Un autre élément est sans doute aussi en faveur d’un rebond des ASP : le temps. En effet, depuis que l’effet de mode est retombé, le tri a été fait entre les vendeurs et les solutions : les moins sérieux, les moins solides et les moins motivés ont laissé la place pour de vrais spécialistes qui ont pris le temps de soigner leurs offres.
Aujourd’hui, on constate que les sites spécialisés dans les annuaires d’ASP montrent une offre riche et consistante : les prestataires sont nombreux et presque tous les domaines sont couverts.
De plus, toute l’industrie informatique sait bien que le marché clé du jour, c’est celui des PME. Les grands comptes sont toujours importants pour les retombées qu’ils apportent mais il s’agit d’un marché saturé où la croissance ne peut être que faible désormais.
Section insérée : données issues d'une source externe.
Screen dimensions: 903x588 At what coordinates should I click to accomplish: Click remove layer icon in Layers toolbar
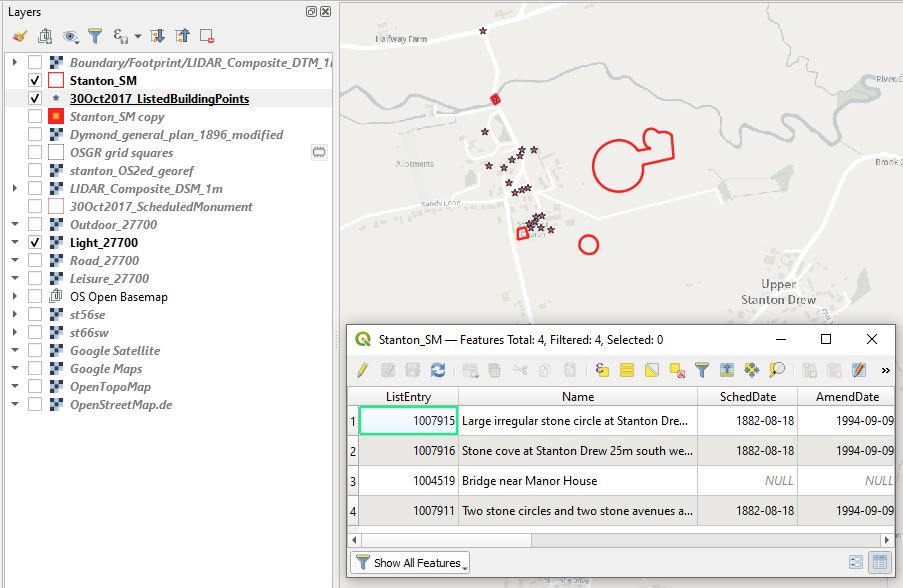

Donc, tous les grands acteurs font le forcing en direction de ces entreprises petites et moyennes qui ne sont rarement encombrées par un existant trop difficile à supplanter ou à intégrer. Pour Oracle, SAP et même Microsoft, il s’agit de l’enjeu prioritaire du moment.
Or, pour les PME, le mot-clé se résume à « faciliter d’usage » qu’on peut décliner en faciliter d’utilisation, facilité d’accès et aussi et surtout, facilité de mise en place. Pour ce type de contraintes, la démarche ASP apparait comme évidente. C’est dans ce sens qu’il faut comprendre l’investissement d’Oracle dans NetLedger qui est devenu le distributeur exclusif de son offre Oracle Small Business Suite.
D’ailleurs, les premières vraies succes stories ne viennent pas du monde des grands éditeurs (c’est même le contraire, des acteurs proéminents comme Siebel ou PeopleSoft ont plutôt fait machine arrière après avoir eux aussi lancé des initiatives dans ce domaine) mais plutôt de nouveaux entrants uniquement dédiés à ce crénau comme Salesforce.com dans le domaine de l’automatisation des forces de ventes (SFA ou Sales Forces Automation, un approche plus modeste et plus efficace que les grands projets CRM-attrappent-tout…).
Enfin, le dernier élément favorable à ce tournant vient des relais eux-mêmes. Avec la prise en compte des web services par les ASP, les consultants et les intégrateurs sont de nouveau de la partie pour mettre en place ce type de solutions. Au lieu de représenter un frein au décollage des ASP, les relais pourront désormais participer.
Pris individuellement, tous ces éléments sont insuffisants pour justifier un renouveau de la tendance ASP. Mais, mis bout-à-bout, ils redéfinissent le caractère compétitif de cette offre. Peut-être n’en entendez-vous pas d’écho dans la presse informatique mais, sur le marché américain les ASP gagnent du terrain et, comme disent les locaux « the writing is on the wall » (« c’est écrit sur le mur » ou « l’inscription est sur le mur » qu’il faut comprendre comme « c’est une évidence »).